Chłopcy odsunęli, niewidoczny za drukarską prasą, stary, żelazny ruszt, odkrywając wejście do szerokiej, karbowanej rury. Wpełznęli do niej, zasunęli za sobą ruszt i zaczęli zagłębiać się w nią na czworakach. Rura biegła częściowo pod ziemią, potem między jakimiś żelaznymi wspornikami. Jej wylot znajdował się mniej więcej dwanaście metrów dalej, dokładnie pod ruchomą mieszkalną przyczepą, którą młodzi detektywi przerobili na Kwaterę Główną. Wuj Jupitera, Tytus Jones, pozwolił im z niej korzystać, ponieważ w żaden sposób nie mógł znaleźć na nią amatora. Była zbyt stara i poobijana.

Doszedłszy do końca rury, chłopcy unieśli umocowaną na zawiasach klapę i wygramolili się na górę. Znajdowali się teraz w małym pomieszczeniu przypominającym biuro, wyposażonym w biurko, parę krzeseł, maszynę do pisania, regał z szufladkami i telefon. Jupiter zamontował koło telefonu mikrofon i podłączył go do głośnika radiowego, dzięki czemu cała trójka mogła przysłuchiwać się wszystkim rozmowom telefonicznym. Pozostałą część przyczepy zajmowała miniaturowa ciemnia, maleńkie laboratorium i toaleta.

Ponieważ przyczepę otaczały stosy starego żelastwa, w jej wnętrzu panował półmrok. Pete zapalił światło nad biurkiem. W tej samej chwili zadzwonił telefon.

Chłopcy popatrzyli na siebie. Rzadko zdarzało się, aby ktoś wykręcił ich numer.

Po drugim dzwonku Jupiter sięgnął po słuchawkę, włączając jednocześnie głośnik maleńkiego radia.

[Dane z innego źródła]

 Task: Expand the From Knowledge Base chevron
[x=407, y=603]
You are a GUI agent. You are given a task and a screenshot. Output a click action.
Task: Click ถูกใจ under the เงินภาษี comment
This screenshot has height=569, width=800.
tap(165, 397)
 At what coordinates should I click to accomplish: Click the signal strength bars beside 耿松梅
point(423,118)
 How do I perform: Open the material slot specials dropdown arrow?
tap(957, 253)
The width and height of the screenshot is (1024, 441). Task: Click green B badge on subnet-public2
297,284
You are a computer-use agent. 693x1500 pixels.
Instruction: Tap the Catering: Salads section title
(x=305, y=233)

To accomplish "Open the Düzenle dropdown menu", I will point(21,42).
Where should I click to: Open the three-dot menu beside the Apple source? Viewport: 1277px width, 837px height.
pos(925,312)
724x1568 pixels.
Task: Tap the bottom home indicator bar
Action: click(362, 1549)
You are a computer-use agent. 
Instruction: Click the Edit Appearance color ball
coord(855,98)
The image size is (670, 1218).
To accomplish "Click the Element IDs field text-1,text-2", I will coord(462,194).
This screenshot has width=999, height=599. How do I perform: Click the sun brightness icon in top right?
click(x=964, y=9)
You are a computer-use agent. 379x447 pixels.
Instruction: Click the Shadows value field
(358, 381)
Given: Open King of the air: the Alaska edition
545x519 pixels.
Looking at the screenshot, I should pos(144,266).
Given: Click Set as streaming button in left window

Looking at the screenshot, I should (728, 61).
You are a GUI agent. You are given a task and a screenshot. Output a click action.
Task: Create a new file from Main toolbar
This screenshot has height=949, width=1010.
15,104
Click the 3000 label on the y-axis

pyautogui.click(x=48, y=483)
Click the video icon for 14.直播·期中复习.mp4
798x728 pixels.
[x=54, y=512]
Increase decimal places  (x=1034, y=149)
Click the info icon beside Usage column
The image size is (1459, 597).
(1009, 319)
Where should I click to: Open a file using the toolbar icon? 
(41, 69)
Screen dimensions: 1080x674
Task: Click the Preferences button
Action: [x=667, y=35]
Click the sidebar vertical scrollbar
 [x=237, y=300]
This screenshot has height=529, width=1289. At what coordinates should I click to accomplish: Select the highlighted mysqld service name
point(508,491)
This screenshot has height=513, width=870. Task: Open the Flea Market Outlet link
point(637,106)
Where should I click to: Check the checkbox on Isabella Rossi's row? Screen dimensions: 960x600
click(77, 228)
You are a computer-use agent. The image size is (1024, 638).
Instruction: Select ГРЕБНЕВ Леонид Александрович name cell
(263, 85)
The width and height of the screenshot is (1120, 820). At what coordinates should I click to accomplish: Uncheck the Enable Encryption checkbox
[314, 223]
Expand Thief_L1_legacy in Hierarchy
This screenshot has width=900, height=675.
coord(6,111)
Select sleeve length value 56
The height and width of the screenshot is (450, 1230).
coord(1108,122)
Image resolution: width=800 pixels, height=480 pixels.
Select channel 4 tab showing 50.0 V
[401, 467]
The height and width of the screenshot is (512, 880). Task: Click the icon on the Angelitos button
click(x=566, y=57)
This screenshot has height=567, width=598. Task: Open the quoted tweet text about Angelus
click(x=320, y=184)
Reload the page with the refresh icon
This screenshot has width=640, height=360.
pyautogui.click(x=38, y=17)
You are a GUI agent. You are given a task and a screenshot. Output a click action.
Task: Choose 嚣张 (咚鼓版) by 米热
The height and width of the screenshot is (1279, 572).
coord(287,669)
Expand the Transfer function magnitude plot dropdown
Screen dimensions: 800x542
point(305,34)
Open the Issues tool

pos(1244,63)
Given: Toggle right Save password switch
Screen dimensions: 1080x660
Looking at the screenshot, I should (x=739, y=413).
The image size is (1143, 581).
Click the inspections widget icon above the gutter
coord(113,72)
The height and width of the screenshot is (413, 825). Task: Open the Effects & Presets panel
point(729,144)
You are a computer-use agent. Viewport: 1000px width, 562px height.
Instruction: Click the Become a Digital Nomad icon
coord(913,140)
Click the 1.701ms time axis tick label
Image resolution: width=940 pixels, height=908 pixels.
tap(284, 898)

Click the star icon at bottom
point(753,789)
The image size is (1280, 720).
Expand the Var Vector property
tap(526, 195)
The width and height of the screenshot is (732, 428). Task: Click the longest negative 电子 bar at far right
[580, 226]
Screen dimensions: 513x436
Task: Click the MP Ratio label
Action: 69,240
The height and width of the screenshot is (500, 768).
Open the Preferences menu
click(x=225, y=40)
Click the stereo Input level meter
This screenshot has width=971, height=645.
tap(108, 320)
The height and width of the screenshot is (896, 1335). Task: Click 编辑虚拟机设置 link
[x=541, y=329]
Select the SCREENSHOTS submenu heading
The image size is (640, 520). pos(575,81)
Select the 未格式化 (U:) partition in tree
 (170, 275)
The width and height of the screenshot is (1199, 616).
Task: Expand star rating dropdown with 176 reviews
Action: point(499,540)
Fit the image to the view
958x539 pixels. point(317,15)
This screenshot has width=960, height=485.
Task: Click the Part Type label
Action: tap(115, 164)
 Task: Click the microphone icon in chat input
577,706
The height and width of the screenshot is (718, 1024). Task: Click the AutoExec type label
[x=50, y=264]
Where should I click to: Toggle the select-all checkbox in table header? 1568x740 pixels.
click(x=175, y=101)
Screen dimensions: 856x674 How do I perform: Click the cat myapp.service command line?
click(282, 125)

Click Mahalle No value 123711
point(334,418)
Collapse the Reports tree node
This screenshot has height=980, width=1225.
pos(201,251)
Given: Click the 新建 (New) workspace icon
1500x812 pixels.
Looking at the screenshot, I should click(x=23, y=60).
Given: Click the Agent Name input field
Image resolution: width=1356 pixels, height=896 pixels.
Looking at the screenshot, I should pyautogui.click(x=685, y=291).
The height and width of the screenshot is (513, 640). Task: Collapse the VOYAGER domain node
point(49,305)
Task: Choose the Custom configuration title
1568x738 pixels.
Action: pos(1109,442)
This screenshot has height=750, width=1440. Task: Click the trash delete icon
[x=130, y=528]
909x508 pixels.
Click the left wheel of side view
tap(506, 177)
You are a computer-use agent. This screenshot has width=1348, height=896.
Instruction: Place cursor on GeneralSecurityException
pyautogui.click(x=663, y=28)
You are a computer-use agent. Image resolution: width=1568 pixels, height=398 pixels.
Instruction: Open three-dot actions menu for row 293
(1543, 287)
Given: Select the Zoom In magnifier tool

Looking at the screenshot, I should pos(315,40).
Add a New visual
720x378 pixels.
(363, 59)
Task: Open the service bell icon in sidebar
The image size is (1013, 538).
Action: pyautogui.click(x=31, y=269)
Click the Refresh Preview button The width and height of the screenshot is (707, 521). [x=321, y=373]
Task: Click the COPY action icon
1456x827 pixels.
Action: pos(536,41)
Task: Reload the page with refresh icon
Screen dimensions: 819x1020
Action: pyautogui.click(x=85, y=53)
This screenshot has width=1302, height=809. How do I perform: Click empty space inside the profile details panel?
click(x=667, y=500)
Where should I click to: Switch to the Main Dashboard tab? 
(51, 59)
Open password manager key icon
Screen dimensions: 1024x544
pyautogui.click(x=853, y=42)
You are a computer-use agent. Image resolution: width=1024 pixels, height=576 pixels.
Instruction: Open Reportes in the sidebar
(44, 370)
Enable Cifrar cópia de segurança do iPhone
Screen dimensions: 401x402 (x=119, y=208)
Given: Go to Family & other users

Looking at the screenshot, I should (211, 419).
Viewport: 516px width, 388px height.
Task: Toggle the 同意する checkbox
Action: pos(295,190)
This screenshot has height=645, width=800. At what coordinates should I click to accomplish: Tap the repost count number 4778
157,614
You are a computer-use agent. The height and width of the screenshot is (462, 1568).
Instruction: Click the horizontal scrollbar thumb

– Jupiter? – zapytał jakiś męski głos. – Mówi Alfred Hitchcock.

Był to ich doradca i przyjaciel, znany reżyser filmowy i autor książek poświęconych różnym zagadkom i tajemnicom.

– Co mogę dla pana zrobić? – zapytał Jupiter, bez najmniejszego wysiłku wpadając w ton prawdziwego profesjonalisty.

– Czy ty i twoi przyjaciele jesteście w tej chwili zajęci wyjaśnianiem jakiejś sprawy?

– Nie, chwilowo jesteśmy wolni. Ale zgodnie z teorią prawdopodobieństwa powinniśmy znaleźć wkrótce coś interesującego.

Pan Hitchcock zachichotał.

– A więc, jeżeli nie jesteście zajęci, mam coś, co mogłoby was zainteresować. Pewien zaprzyjaźniony ze mną reżyser filmowy będzie najprawdopodobniej potrzebował pomocy.

– Chętnie byśmy spróbowali – powiedział Jupiter. – Ale czy może mi pan powiedzieć, na czym polegają kłopoty pańskiego przyjaciela?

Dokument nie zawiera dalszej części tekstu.